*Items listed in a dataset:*
*****

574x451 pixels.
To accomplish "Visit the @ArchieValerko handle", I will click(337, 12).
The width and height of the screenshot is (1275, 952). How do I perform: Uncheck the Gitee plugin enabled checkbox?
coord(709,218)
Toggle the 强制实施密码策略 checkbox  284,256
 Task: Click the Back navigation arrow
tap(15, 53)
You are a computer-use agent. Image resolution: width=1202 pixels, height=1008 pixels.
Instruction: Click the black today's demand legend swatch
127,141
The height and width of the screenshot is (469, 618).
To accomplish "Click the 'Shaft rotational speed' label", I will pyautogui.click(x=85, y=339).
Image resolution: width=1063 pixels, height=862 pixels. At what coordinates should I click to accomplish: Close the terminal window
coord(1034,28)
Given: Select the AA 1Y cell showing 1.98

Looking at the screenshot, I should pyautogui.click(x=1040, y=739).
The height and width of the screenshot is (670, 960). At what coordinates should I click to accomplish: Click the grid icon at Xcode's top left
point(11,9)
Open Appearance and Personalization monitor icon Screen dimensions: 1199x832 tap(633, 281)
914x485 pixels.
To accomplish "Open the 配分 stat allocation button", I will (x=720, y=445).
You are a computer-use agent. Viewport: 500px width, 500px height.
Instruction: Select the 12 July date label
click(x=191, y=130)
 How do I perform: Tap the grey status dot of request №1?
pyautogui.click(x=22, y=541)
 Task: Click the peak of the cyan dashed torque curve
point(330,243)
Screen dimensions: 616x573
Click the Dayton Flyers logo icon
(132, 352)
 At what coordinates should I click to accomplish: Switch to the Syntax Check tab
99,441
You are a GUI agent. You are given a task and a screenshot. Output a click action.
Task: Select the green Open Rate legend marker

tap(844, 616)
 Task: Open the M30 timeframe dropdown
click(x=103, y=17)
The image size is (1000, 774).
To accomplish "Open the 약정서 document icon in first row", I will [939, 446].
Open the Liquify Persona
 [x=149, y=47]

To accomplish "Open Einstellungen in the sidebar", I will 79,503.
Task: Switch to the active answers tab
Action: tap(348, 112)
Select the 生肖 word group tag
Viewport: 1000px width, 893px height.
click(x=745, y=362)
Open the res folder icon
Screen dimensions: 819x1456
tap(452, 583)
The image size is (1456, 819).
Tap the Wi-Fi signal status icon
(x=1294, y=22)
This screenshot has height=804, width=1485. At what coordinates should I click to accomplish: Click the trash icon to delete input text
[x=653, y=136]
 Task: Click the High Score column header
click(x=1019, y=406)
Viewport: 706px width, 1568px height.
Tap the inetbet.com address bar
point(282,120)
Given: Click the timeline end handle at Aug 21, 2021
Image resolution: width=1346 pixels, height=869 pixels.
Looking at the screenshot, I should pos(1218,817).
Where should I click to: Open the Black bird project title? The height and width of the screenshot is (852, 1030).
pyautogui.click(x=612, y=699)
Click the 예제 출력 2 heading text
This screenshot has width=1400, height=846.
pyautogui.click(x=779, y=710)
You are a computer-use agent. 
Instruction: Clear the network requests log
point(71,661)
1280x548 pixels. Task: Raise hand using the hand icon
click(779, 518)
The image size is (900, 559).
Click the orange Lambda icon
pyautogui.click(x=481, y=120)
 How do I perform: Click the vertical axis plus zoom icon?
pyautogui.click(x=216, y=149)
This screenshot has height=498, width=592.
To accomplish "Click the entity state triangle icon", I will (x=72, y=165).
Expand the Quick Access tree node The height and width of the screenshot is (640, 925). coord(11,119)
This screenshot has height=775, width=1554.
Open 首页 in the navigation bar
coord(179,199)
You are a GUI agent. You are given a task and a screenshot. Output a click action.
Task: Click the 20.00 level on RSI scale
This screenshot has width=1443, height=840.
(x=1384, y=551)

*****

Extract, please, the lines from the start of the entries above through the one with "The image size is (1456, 819).", both included, reproducing each exactly and adding nothing.

574x451 pixels.
To accomplish "Visit the @ArchieValerko handle", I will click(337, 12).
The width and height of the screenshot is (1275, 952). How do I perform: Uncheck the Gitee plugin enabled checkbox?
coord(709,218)
Toggle the 强制实施密码策略 checkbox  284,256
 Task: Click the Back navigation arrow
tap(15, 53)
You are a computer-use agent. Image resolution: width=1202 pixels, height=1008 pixels.
Instruction: Click the black today's demand legend swatch
127,141
The height and width of the screenshot is (469, 618).
To accomplish "Click the 'Shaft rotational speed' label", I will pyautogui.click(x=85, y=339).
Image resolution: width=1063 pixels, height=862 pixels. At what coordinates should I click to accomplish: Close the terminal window
coord(1034,28)
Given: Select the AA 1Y cell showing 1.98

Looking at the screenshot, I should pyautogui.click(x=1040, y=739).
The height and width of the screenshot is (670, 960). At what coordinates should I click to accomplish: Click the grid icon at Xcode's top left
point(11,9)
Open Appearance and Personalization monitor icon Screen dimensions: 1199x832 tap(633, 281)
914x485 pixels.
To accomplish "Open the 配分 stat allocation button", I will (x=720, y=445).
You are a computer-use agent. Viewport: 500px width, 500px height.
Instruction: Select the 12 July date label
click(x=191, y=130)
 How do I perform: Tap the grey status dot of request №1?
pyautogui.click(x=22, y=541)
 Task: Click the peak of the cyan dashed torque curve
point(330,243)
Screen dimensions: 616x573
Click the Dayton Flyers logo icon
(132, 352)
 At what coordinates should I click to accomplish: Switch to the Syntax Check tab
99,441
You are a GUI agent. You are given a task and a screenshot. Output a click action.
Task: Select the green Open Rate legend marker

tap(844, 616)
 Task: Open the M30 timeframe dropdown
click(x=103, y=17)
The image size is (1000, 774).
To accomplish "Open the 약정서 document icon in first row", I will [939, 446].
Open the Liquify Persona
 [x=149, y=47]

To accomplish "Open Einstellungen in the sidebar", I will 79,503.
Task: Switch to the active answers tab
Action: tap(348, 112)
Select the 生肖 word group tag
Viewport: 1000px width, 893px height.
click(x=745, y=362)
Open the res folder icon
Screen dimensions: 819x1456
tap(452, 583)
The image size is (1456, 819).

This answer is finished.